Dolginow worked with his longtime friend, architect Doug Rager, to create a modern, functional home that blended in with the spectacular landscape. “Where we are there are no other houses,” says Dolginow. With the goal of blending in visually, the house was stucco-colored to match the desert sand and rock. Rager also created a single-level design to better fit into the landscape.
“It’s a fantastic spot. We have a lot of … love for that area so we really wanted to make sure we built the house with respect,” says Rager.
Rager spent some time on the site developing an understanding of it before starting the design. “Establishing the access drive and orientation plus building location was first,” Dolginow says. “We really wanted the house to blend with the natural landscape but also provide shelter from prevailing wind and the intense desert exposure.”
What resulted was a modern, three-bedroom Moab home with another bedroom separated for privacy from the main portion of house. The secondary sleeping quarters, accessible via a covered exterior terrace, was designed for Dolginow’s partner in the land purchase and home build, Larry Marks.
The garage is also detached, and a small, semi-enclosed, fruit-bearing orchard is located between the house and garage. “Developing the outdoor terrace areas with a lap pool and hot tub was a priority,” says Rager. “Returning and restoring the natural, existing desert landscape right up to the house footprint was an important original goal that was accomplished.”

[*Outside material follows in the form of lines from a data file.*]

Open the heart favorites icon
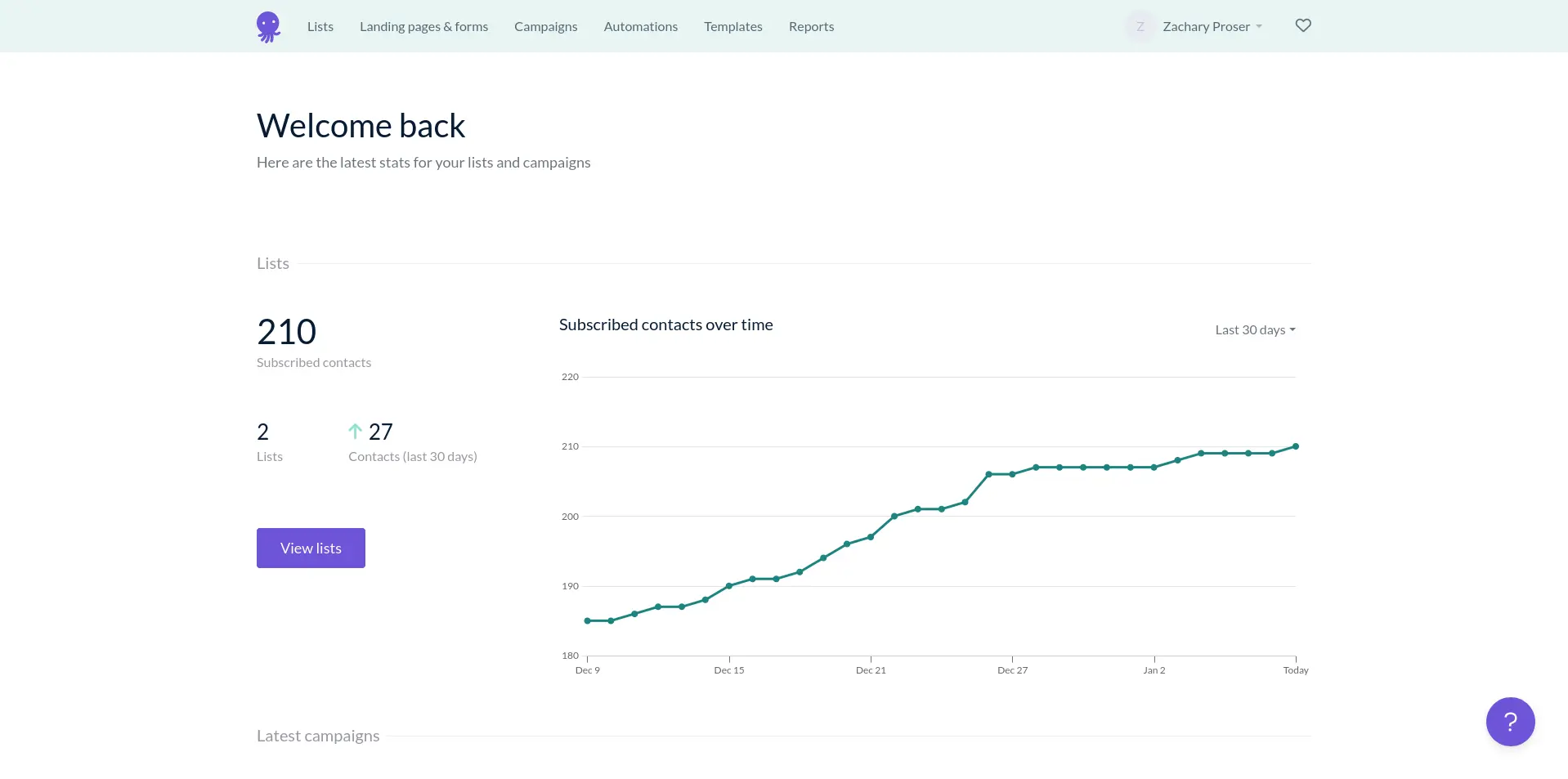The width and height of the screenshot is (1568, 779). pos(1302,25)
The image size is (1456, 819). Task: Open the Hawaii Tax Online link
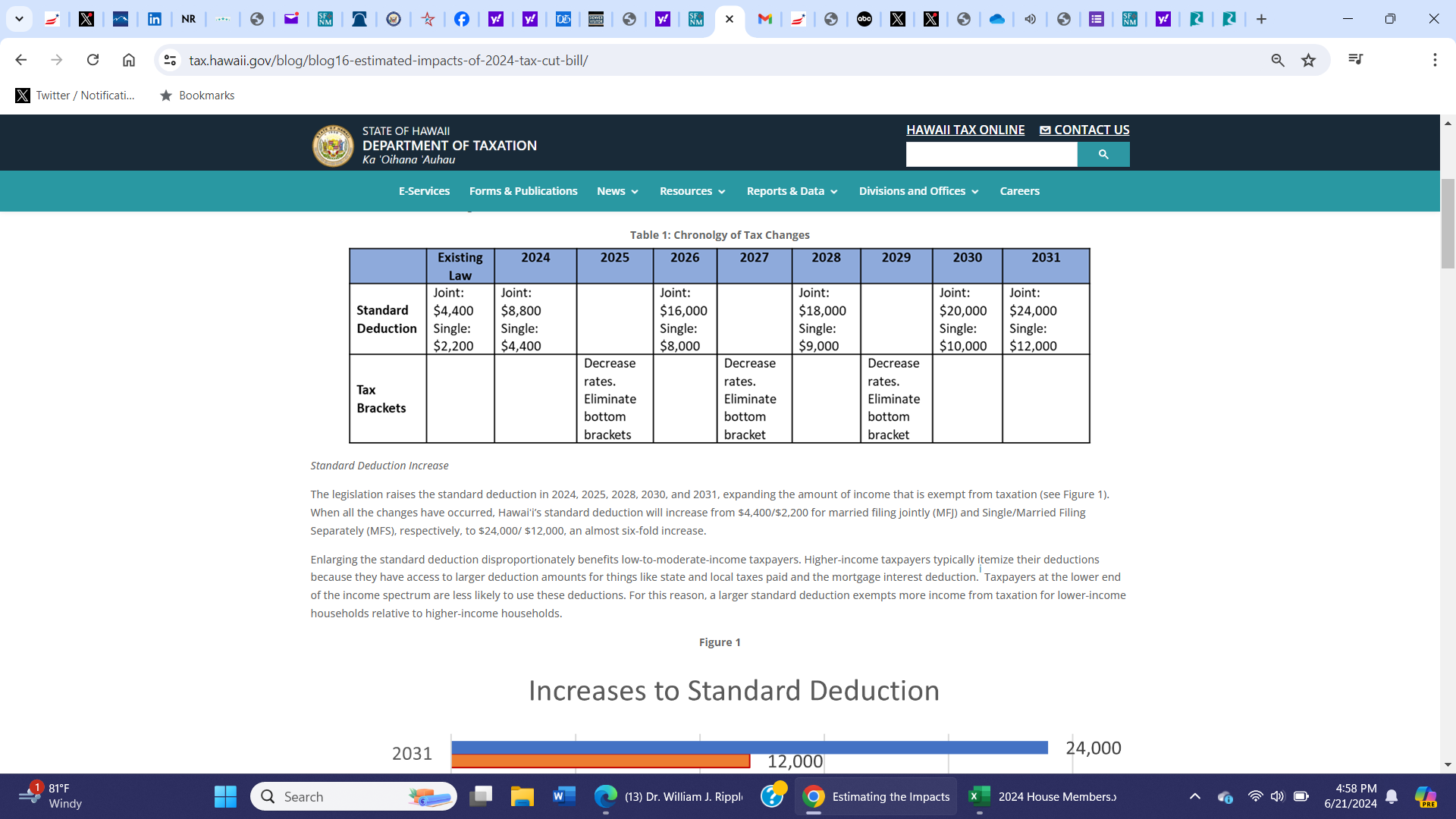(x=965, y=130)
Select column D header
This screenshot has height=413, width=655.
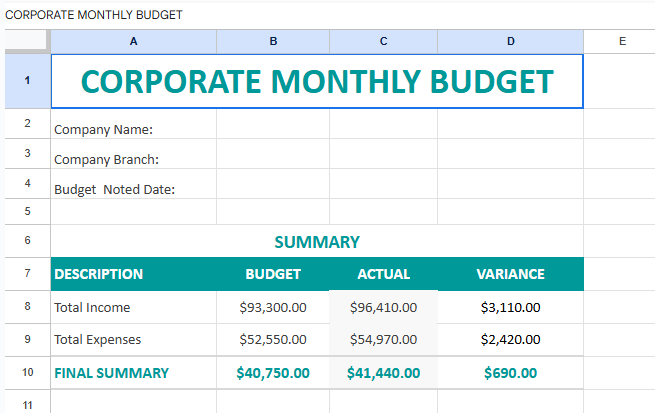pyautogui.click(x=510, y=41)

The house was also oriented to take advantage of the area’s nearly 360-degree views, with each room having different perspectives. “It’s basically three walls of glass,” says Dolginow. “We made it all about the views and feeling like you’re outside even when you’re inside.”

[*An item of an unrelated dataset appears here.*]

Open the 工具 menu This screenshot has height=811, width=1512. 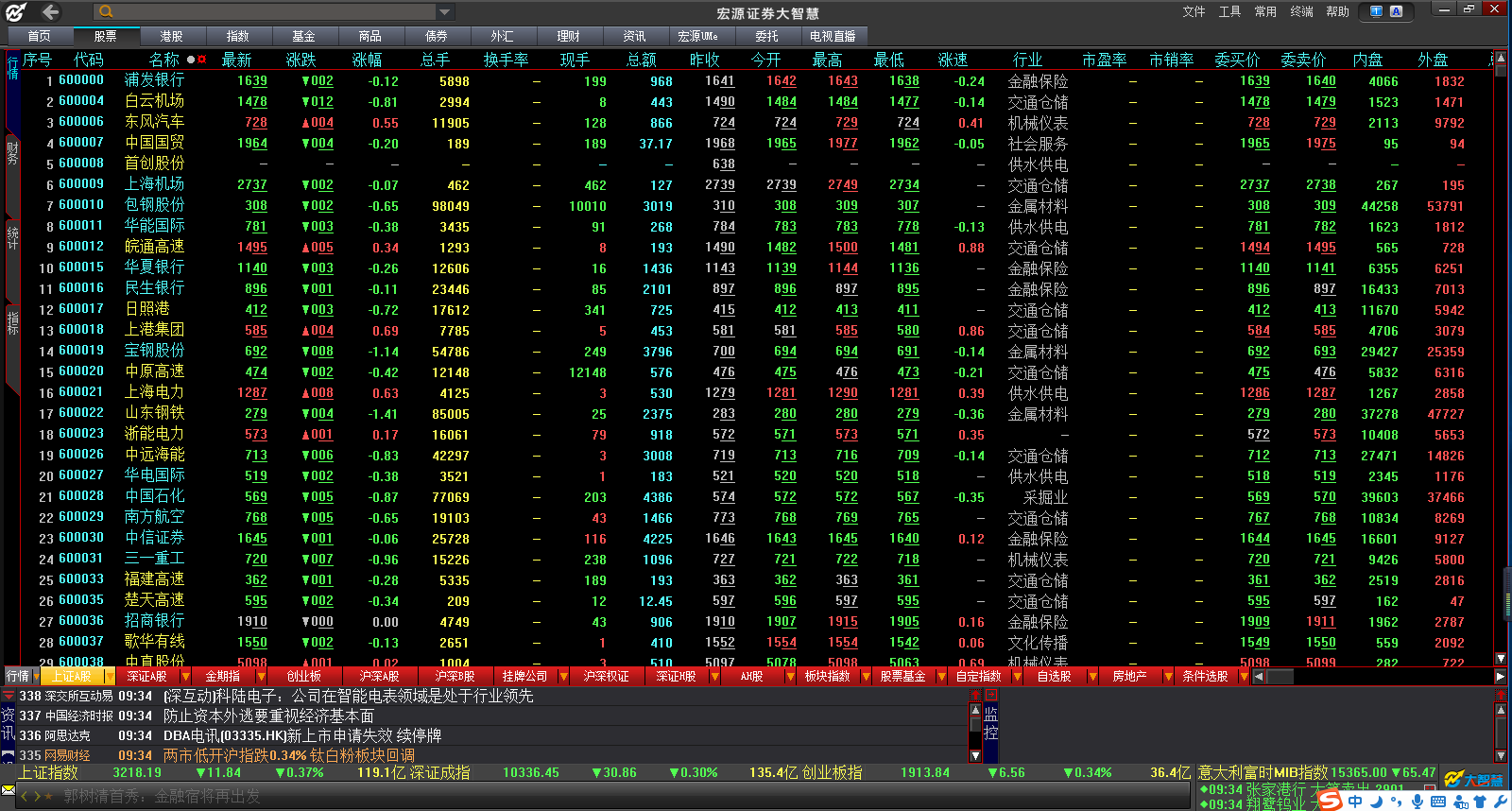[x=1229, y=11]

Dolginow also tapped the talents of Basalt, Colorado-based designer Karen White to curate the look of the Moab home’s interior. “I came in during the construction phase to help them finish the interior, including selecting finishes and colors,” says White. “When we first approached the house on the road, about a mile out where the road crests, we stopped the car and [Scott] said, ‘See if you can find the house.’ It literally took me a few minutes and I found it. It’s an amazing blend of the architecture and the land.”
White created a contemporary look for the home. “Our goal was to make it easygoing, relaxing and soothing, almost spa-like,” she says. “This is a home built to relax in after exploring the endless miles of desert trails on foot or bike.” To hone the look, White focused on keeping things simple and letting the natural elements shine. “We used a clear finish on the floor, thus letting the wood be the wood,” she explains. “The kitchen cabinets are maple, and we did a natural, clear finish on those to let the materials be as pure as possible.”

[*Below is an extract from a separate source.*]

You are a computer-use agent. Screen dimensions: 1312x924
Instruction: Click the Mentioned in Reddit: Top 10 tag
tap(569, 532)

Dolginow was also conscious of choosing durable materials that would last and withstand the desert’s harsh weather patterns as well as a brood of canines. “Maple is a very hard wood,” says White, “and the floor is a white oak, which is one of the hardest materials to use for a hardwood floor.”
In the end, luxury meets the desert in this one-of-a-kind home nestled comfortably in a spectacular setting. “Our idea with the interior design was to keep it high quality but simple in earth tones that blended with the environment,” says Dolginow. “A few people have gone there to visit and have said it’s like having your own national park. I describe it as going backpacking in a really nice tent.”